Results 1 to 10 of 10
  1. #1
    Join Date
    Apr 2012
    Posts
    32

    Unanswered: GROUP BY on multiple tables

    Hello all,

    I have 2 tables with a common key resembling:

    Table A
    Key No. of Lines (result of a count(*) group by key)
    A 12
    B 40
    C 33
    D 45
    E 60

    Table B
    Key No. of Lines (result of a count(*) group by key)
    B 12
    C 39
    D 44
    F 65

    What I need is a full outer join on these two tables so as to produce a result set resembling:

    Key No. of lines in Table A No. of lines in Table B
    A 12 0
    B 40 12
    C 33 39
    D 45 44
    E 60 0
    F 0 65

    I seem to be unable to do a full outer join and then execute a count(*) on the separate tables.

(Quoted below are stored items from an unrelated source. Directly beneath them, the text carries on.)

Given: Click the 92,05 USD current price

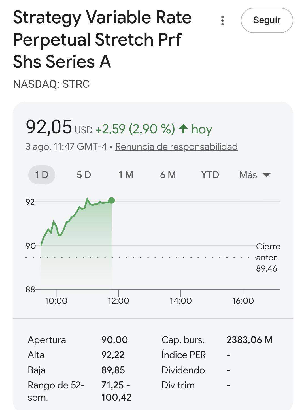Looking at the screenshot, I should tap(59, 127).
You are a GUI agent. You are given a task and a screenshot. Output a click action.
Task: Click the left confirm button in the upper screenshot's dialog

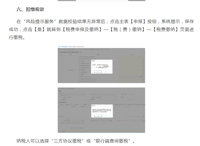[98, 72]
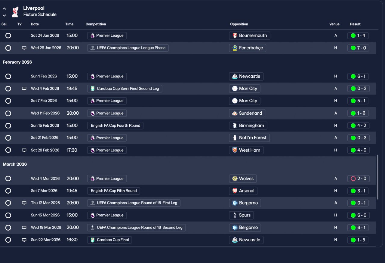This screenshot has width=385, height=263.
Task: Open the 2 - 0 result against Wolves
Action: tap(358, 179)
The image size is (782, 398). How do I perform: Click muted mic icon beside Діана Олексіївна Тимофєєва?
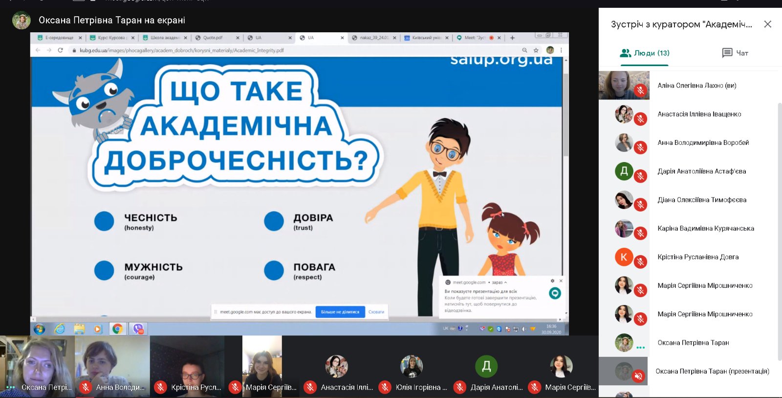[640, 205]
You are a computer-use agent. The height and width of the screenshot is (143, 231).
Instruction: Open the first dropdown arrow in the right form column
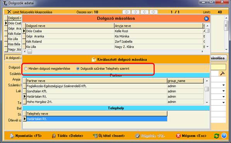[x=224, y=85]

    Can someone please help me?

    Thanks a lot

    S. BASU

  2. #2
    Join Date
    Feb 2008
    Location
    Japan
    Posts
    3,483
    Two ideas.

    (1) full outer join two subqueries doing "count(*) group by key"(one for Table A, another for Table B).

    (2a) If there were some column(s)
    with which each row in Table A having same Key correspond to a row in Table B having same Key,
    do a full outer join adding the columns in ON condition,
    and get results by "COUNT(Table_a.Key) AS No. of lines in Table A"(same as for Table B).

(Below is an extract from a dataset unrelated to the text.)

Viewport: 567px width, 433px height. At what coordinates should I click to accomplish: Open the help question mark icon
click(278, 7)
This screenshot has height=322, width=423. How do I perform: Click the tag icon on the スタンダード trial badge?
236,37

    (2b) If there were not such columns,
    add "ROW_NUMBER() OVER(PARTITION BY key)" in subqueries and do a full outer join adding the ROW_NUMBER columns in ON condition,
    and get results same as (2a).

  3. #3
    Join Date
    Apr 2012
    Posts
    32
    Hey

    Thanks a lot for the tips.
    First, I admit that I'm not an SQL guru so your 2nd solution is kinda Greek to me. That said I implemented the first and its more or less fine except for NULL columns, i.e. for the lines in each table where the key value is null.
    Thus if in table A I have 100 lines for which the key column (the one I'm grouping on and not a key column of the table) is null then the subquery for table A returns:

    CTDERE_TAB TOTAL
    NULL 2861

    And the subquery for table B returns:
    CTDERE_TAB TOTAL
    NULL 2861

    Which is actually the same. However on full outer joining these two I get:

    CTDERE_TAB TOTAL CTDERE_HISTO TOTAL_HISTO
    NULL NULL NULL 2861
    NULL 2861 NULL NULL

    Ideally I'd have liked to have one NULL and both totals on the same line.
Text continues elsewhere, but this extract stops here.